Jakarta sebagai kota Negara, sebagai kota bisnis, sesak oleh aktivitas jutaan manusia. Kemacetan lalu-lintas, persoalan tambahan yang mereka dapatkan. Kemacetan lalu lintas betul-betul telah menimbulkan penyakit baru bagi pekerja kota.
 
Banten dalam posisinya sebagai tetangga Jakarta, mendapatkan suatu keuntungan geographis. Mudah dijangkau, karena terdapat jalan tol Jakarta Merak. Pada penghujung jalan tol ini, Banten menyediakan obat itu bagi kaum Jakarta yang sudah penat otaknya. Apa yang disediakan oleh Banten ? Banten memiliki Pantai Carita, Labuan dan Plorida yang sudah kondang. Banten memiliki wisata budaya, seperti perkampungan Orang Baduy. Dan setelah disusuri, ternyata Banten lebih banyak memiliki wisata Budaya dibandingkan dengan Jawa Barat.  Sebut saja misalnya Perkampungan Adat Ciptagelar, Cisungsang, Pasir Eurih, dan lainnya.



 
Anyer / Carita dan Baduy sudah menjadi icon wisata Banten, termasuk Taman Nasional Ujung Kulon. Keuntungan dari berkembangnya suatu kawasan wisata, bertambahnya inkam bagi warga setempat dan penambahan pendapatan bagi kas pemerintah daerah.  Namun, tidak serta merta suatu keelokan alam dan keunikan budaya - jika tidak tersedia dukungan prasarana dan sarana akan dikunjungi orang. Orang tau bahwa Carita atau Anyer elok pantainya, dan dekat dari Jakarta. Jika memasuki kawasan Kratau Steel jalan bekubang dan terjadi kemacetan, tentu membuat enggan orang untuk datang. Bagi yang sudah terlanjur mendatanginya, akan membawa kabar yang buruk kepada orang lain. Apabila wisatawan menuju Cijahe, pintu masuk lain ke Baduy dalam perjalananya dihadapkan pada jalan yang berlubang dan jalan bebatuan, tentu akan mengurungkan niatnya pula.
 
Wisata sebenarnya dimulai sejak dalam perjalanan, tiba di gerbang dan di dalam kawasan itu. Gerbang kawasan merupakan serambi atau teras sebuah rumah. Kesan baik di plaza atau perparkiran tentulah harus diciptakan untuk menumbuhkan rasa senang, nyaman dan aman. Siapa yang tak was-was, misalnya, tamu meninggalkan kendaraan di Cijahe jika kondisinya seperti saat ini.
 
Jalan – jalan di lingkaran luar Baduy baru terasa nyaman dan terkesan baik ketika menelusuri jalan dari Persimpangan Muncang ke Desa Suka Jaya.

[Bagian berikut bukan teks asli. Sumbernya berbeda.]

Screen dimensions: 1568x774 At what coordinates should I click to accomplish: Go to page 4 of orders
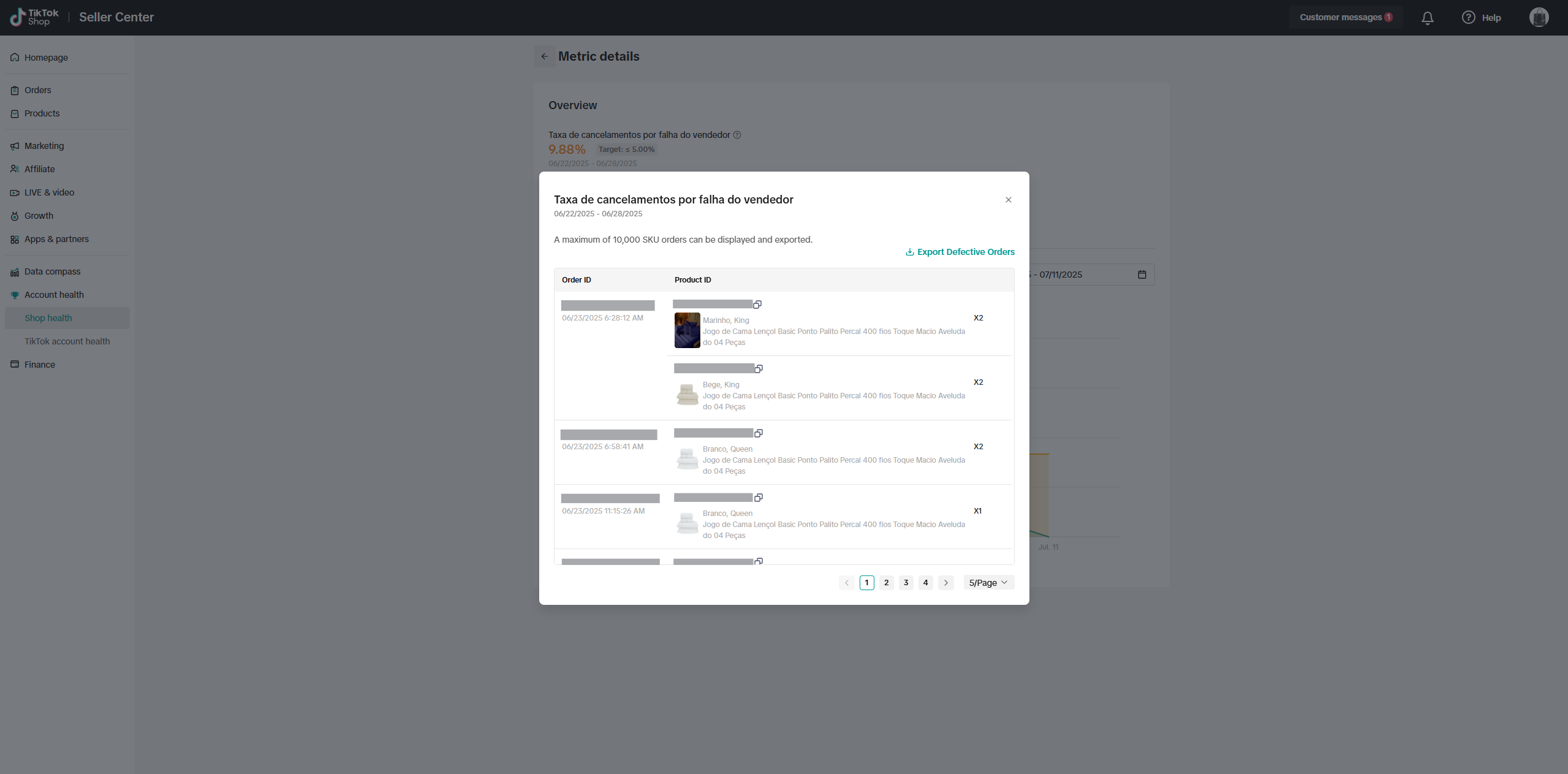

Selama ini pintu masuk ke Baduy ditandai ada 3, yaitu Pintu Ciboleger, Pintu Nangrang, dan Pintu Cijahe. Pintu Ciboleger merupakan pintu utama.

Gerbang Ciboleger
Gerbang Ciboleger ditandai dengan Patung satu keluarga, terdiri Ayah, Ibu dan satu anak laki-laki serta anak perempuan. Berbaju putih, dengan pakaian bawah berwarna hitam. Sang Ayah bercaping, dan menyandang pacul. Di tiang patung tertera “Selamat datang di Ciboleger”. Patung ini tidak dapat mendiskripsikan apapun, tidak mewakili suatu kelompok masyarakat apapun, namun masyarakat pendatang mengetahuinya sebagai Patung Orang Baduy. Untuk menggambarkan atau men-simbolkan Orang Baduy, tentu tidak tepat, karena Orang Baduy tidak memakai caping dan tidak menggunakan pacul sebagai alat pertanian.  Patung ini tidaklah mewakili budaya Baduy sebagai tujuan wisata di kawasan tersebut. Patung ini justru menyesatkan masyarakat luar dengan atribut yang terpasang pada patung tersebut. Wisatawan mengira patung tersebut, adalah patung orang Baduy.
 
Patung tersebut terlah menjadi issu sensitive bagi orang Baduy. Mereka merasa telah dijadikan sebagai sebuah objek belaka. Karena bangunan tersebut berada di luar kawasan Baduy, mereka tidak bisa berbuat apa-apa.
 
Kawasan parkir Ciboleger sudah kumuh dan lusuh. Sungguh kawasan ini tidak mencerminkan sebagai pintu gerbang ke Baduy, yang berbudaya tinggi. Beberapa mini bus di parkir permanen, sepeda motor sebagai angkutan ojek, di parkir di jalan tangga, sehingga mengganggu keleluasaan pejalan kaki. Petugas pakir amatiran bersikap tidak ramah. Sikap macam ini sudah barang tentu tidak nyaman bagi tamu yang membawa kendaraan sendiri.
 
Sebagian besar tujuan wisata di Baduy umunya sampai di Dusun Gazeboh, sebagai penyekat memasuki Baduy Dalam. Rumah-rumah di Gazeboh tertata apik, bersusun-susun, dengan pedestarian berbatu. Setiap rumah memiliki pelanta atau serambi atau bale. Di bale yang terbuat dari belahan bambu inilah tamu diterima. Berada di Gazeboh, atau di Marenggo, sungguh memberikan kesan yang kuat. Disini dapat dilihat wanita-wanita menenun dengan suara alat tenun yang sahut - menyahut. Anak laki-laki berbaju hitam, anak perempuan berkebaya mini dengan warna ungu, bermain-main dan lalu-lalang disisi-sisi perumahan. Ini tentu menjadi pemandangan yang unik. Di Dusun Gazeboh inilah terbentang jembatan bambu menghubungkan ke Baduy Dalam. Dibawahnya mengalir  Sungai Ciujung.
 
Dusun Gazeboh mampu menampung tamu sampai 300 orang. Jika tamu berlebihan, maka ditempatkan di dusun berdekatan, yaitu di Dusun Marengo dan Dusun Kedu Ketu.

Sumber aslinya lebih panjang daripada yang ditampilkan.